Type 2 diabetes mellitus (T2DM) has increased globally; with a disproportionate burden in South and Southeast Asian countries, including Nepal. There is an urgent need for clinically and ...cost-effective culturally adapted T2DM management programs. In this study, we aim to assess the effectiveness of community based culturally appropriate lifestyle intervention in improving the management and care of people with T2DM.

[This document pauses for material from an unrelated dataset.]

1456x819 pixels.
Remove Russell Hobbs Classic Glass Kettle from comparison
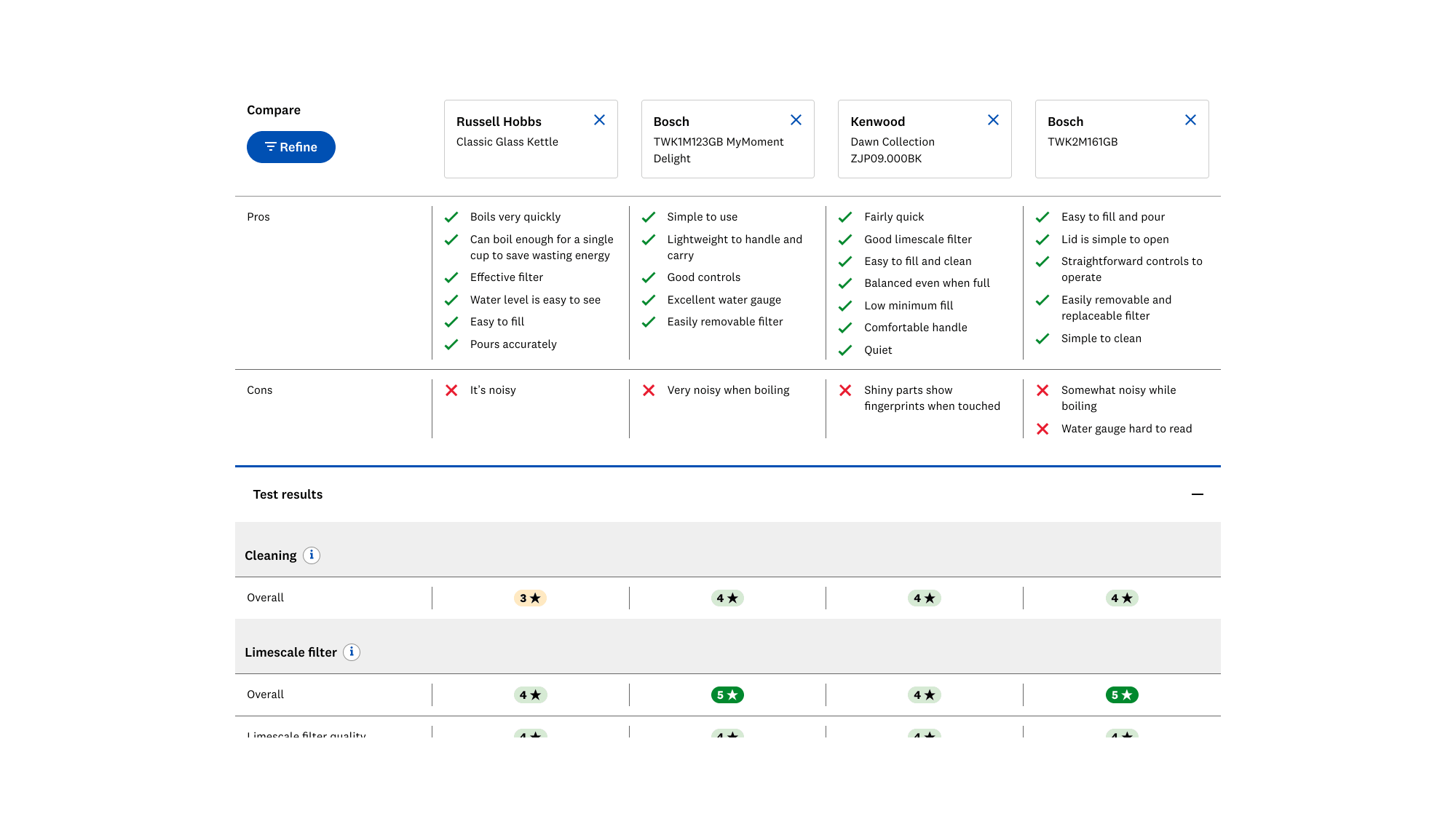pos(599,120)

We will conduct a cluster randomized control trial to evaluate the effectiveness of community based culturally appropriate lifestyle intervention in improving T2DM outcomes. The trial will be conducted in 30 randomly selected healthcare facilities from two purposively selected districts (Kavrepalanchowk and Nuwakot districts) of Bagmati province, Nepal. The selected healthcare facilities are being randomized into 15 interventions (n = 15) and usual care (n = 15) groups. Those in the intervention will receive group-based 12 an hour-long fortnightly session delivered over 6 months period. The intervention package includes 12 planned modules related to diabetes care, ongoing support, supervision and monitoring, follow-up from the trained community health workers, and educational materials on diabetes self-management. The participants in the usual care groups will receive pictorial brochure on diabetes management and they will continue receiving the usual care available from the local health facilities. The primary outcome is HbA1c level, and the secondary outcomes include quality of life, health care utilization, and practice of self-care behaviour, depression, oral health quality of life, and economic assessment of the intervention. Two points measurements will be collected by the trained research assistants at baseline and at the end of the intervention.
This study will provide tested approaches for culturally adapting T2DM interventions in the Nepalese context. The findings will also have practice and policy implications for T2DM prevention and management in Nepal.
Australia and New Zealand Clinical Trial Registry (ACTRN12621000531819). Registered on May 6, 2021.